В моей голове вспыхнула яркая белая молния, озарение.
– Прости, Натан. Я думал, ты знал.
– Нет, не знал. Ты поэтому и ушел? Из-за этого мертвого ребенка у вас все и пошло прахом?
– Да, у нас все пошло прахом. Ваша мать после этого изменилась. Стала какой-то странной, беспокойной. Даже злой. Нам никак не удавалось поговорить о нем… об Орельене.
Орельен.
Взгляд Лиз порхал то с него на меня, то с меня на него, словно сбитый с толку мотылек; она вдруг осталась одна, перед ней сидели отец и брат, забывшие о ней посторонние люди. Ее лицо стало откровенно жестким; жеребец-эталон вернулся. И тут я подумал: а не знала ли она? Не знала ли все это время? В конце концов, ей тогда было около семи лет. Но ее реакция навела на мысль о противоположном.
– И вы не смогли преодолеть это? – бросила она, став агрессивной в свой черед. – Ты потерял ребенка и поэтому решил бросить двух других? По-твоему, это логично? Скажи, тебе это кажется логичным поступком?
Он покачал головой, опустил глаза.
– Я ушел не из-за Орельена. Не только. Во всяком случае, не из-за вас. Наоборот, оставить вас было труднее всего… Я ушел, потому что должен был уйти. Потому что для меня не было другого выхода.

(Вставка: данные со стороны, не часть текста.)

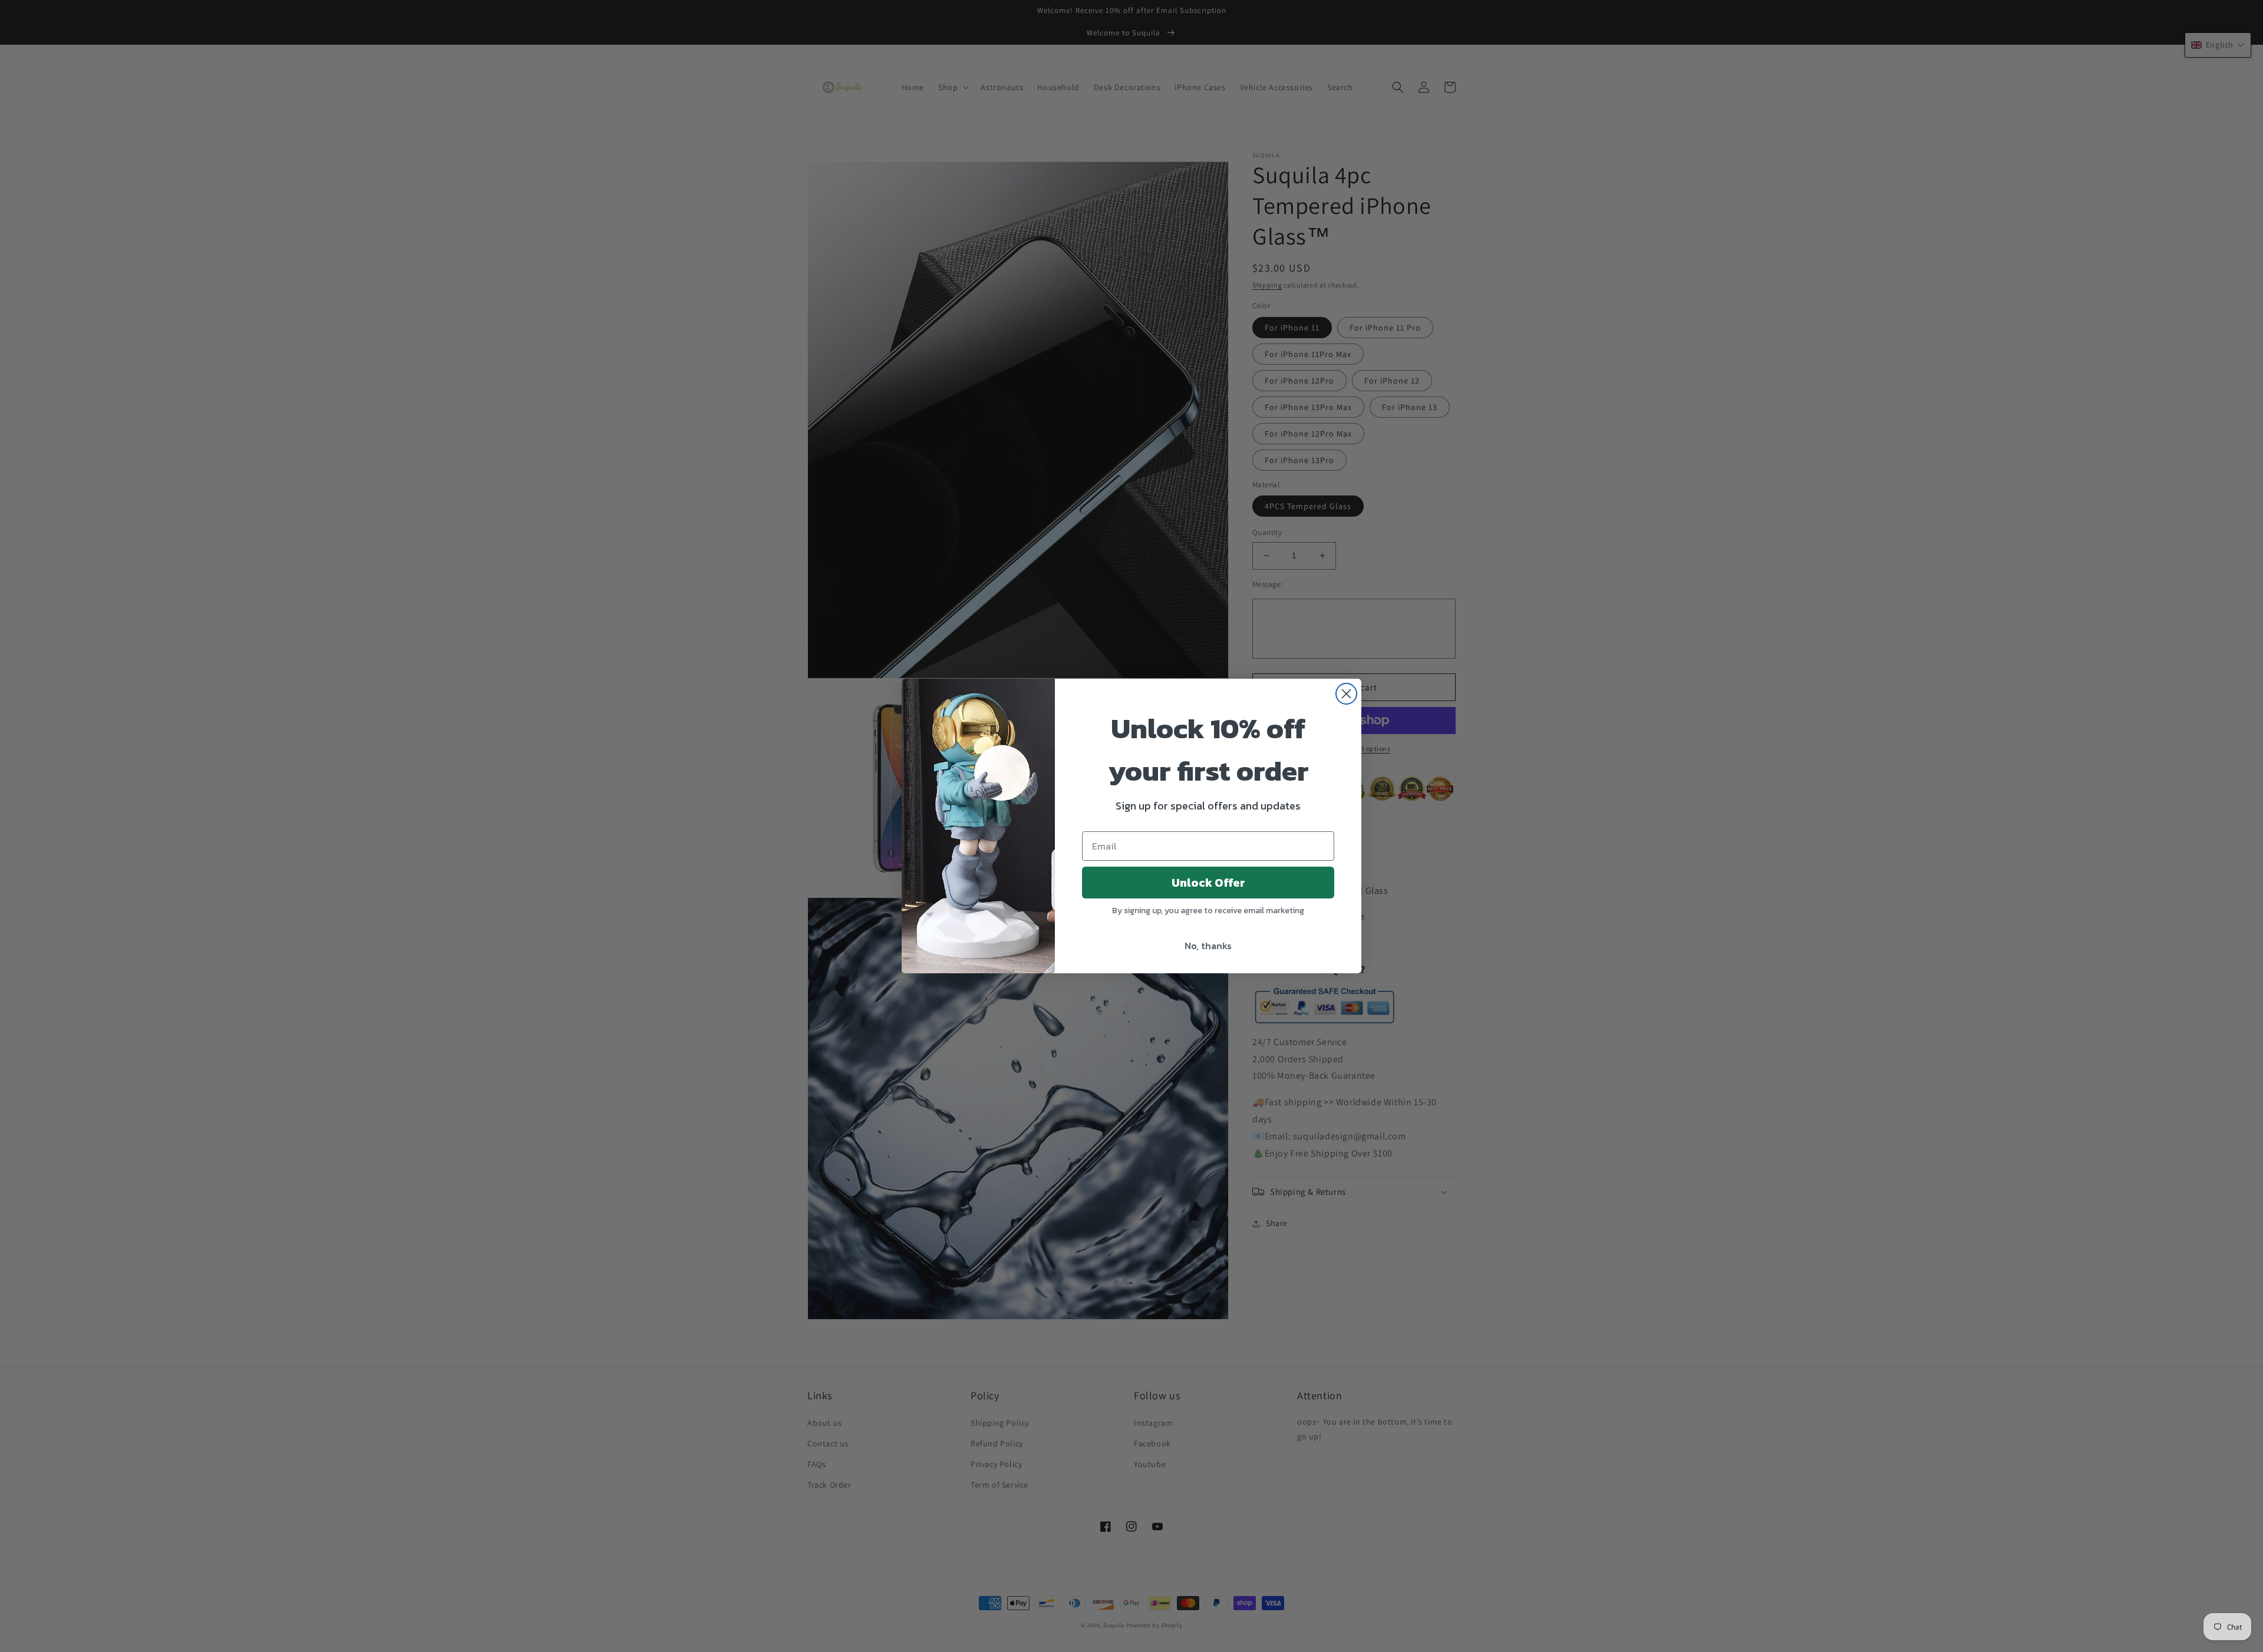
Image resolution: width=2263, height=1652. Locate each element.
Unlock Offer (1208, 882)
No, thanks (1208, 946)
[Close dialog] (1346, 693)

– Из-за чего тогда? – спросила Лиз, осушив одним духом свой бокал в каком-то алкоголическом озлоблении. – По какой такой «высшей» причине можно бросить своих детей?
Взгляд Тома застыл. Его безупречно выбритый подбородок задрожал, словно его обвинили в преступлении, которого он не совершал.

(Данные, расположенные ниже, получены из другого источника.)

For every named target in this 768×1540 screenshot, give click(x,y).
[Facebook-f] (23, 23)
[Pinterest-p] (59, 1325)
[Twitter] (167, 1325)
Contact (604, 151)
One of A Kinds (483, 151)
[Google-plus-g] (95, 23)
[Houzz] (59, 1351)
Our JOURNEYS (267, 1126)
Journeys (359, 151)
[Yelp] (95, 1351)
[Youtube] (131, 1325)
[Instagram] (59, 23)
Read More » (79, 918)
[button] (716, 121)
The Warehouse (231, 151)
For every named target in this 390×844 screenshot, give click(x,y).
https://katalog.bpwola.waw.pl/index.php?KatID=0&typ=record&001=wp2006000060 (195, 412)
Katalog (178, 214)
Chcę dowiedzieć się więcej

– Я вас не бросил. Посылал деньги вашей матери. Каждый месяц, до вашего совершеннолетия. Помогал ей…
– Ну да. Переводы на ее счет, так, чтобы не узнать, где ты был!
– Деньги ничего не решают. Если, дожив до своих лет, ты этого не понял, это и впрямь серьезно.
– Я знаю… Знаю… – Тома пристыженно покивал головой, напомнив мне пластиковых сенбернаров у заднего стекла машин. – Собственно, – сказал он тихо, – чтобы объяснить вам, почему я ушел, я должен объяснить, зачем вернулся.
Вопрос с большой буквы. Мы это поняли. Лиз окликнула «поющую сороку» и заказала бутылку вина; бокалами нам, разумеется, уже было бы мало.
Грас Мари Батай
(то, что от нее осталось), 21 июля 1981 года, спальня,
01.02 на радиобудильнике
Мне нечего сказать о Барселоне, мы туда не поехали: профессиональная необходимость. Никакого самолета в Испанию, ты в Шанхае – «новое отделение, форс-мажорный случай». На нашу годовщину ты говоришь о скороварках с чертовыми ограничителями.
А я? Разве я не форс-мажорный случай?
Очевидно, нет.
Эти бесконечные «скоро»; моя жизнь уже не имеет смысла.
Я закрываю глаза, мысленно воссоздаю ночную Барселону, увиденную с самолета. У меня есть опыт. Я сидела возле иллюминатора и долго прижималась носом к стеклу, изумленная тем, что проплывало внизу, огнями этого города, такого прямолинейного, который с высоты казался микропроцессором. Огромные черные прямоугольники, разделенные световыми линиями, геометрические формы, невероятная и величественная топография, в которой тонул мой взгляд, оранжевое головокружение. Я пыталась угадать назначение некоторых источников света. Сад? Бассейн? Улица? Окружная дорога? Дом, здание, билдинг? Все эти методичные малые пожары казались мне такими же непонятными, как интегральные микросхемы. По мере того как город удалялся и мы набирали высоту, за стеклом иллюминатора становилось все чернее и чернее; вскоре осталась одна только чернота. Ты, сидя рядом со мной, заказал себе виски, я даже не поняла.
Так я себя и чувствую. Как ночная Барселона, увиденная с самолета. Словно моя жизнь постепенно остается у меня за спиной, становится все более неразличимой; убийственная улыбка, приставшая к лицу.
Дети возвращаются из лагеря только в следующую пятницу. Ты – в следующий понедельник. Девчонка – через несколько дней. Я чувствую себя обкраденной. Опустошенной, ограбленной.
Зажигаю все лампы, но темнота медлит уходить. Впервые дом меня пугает. Все трещит, лопается, громом гремит меж стен. Я растрескиваюсь изнутри. Гнусь, ломаюсь.
Я пороховая бочка, не знающая, когда может взорваться.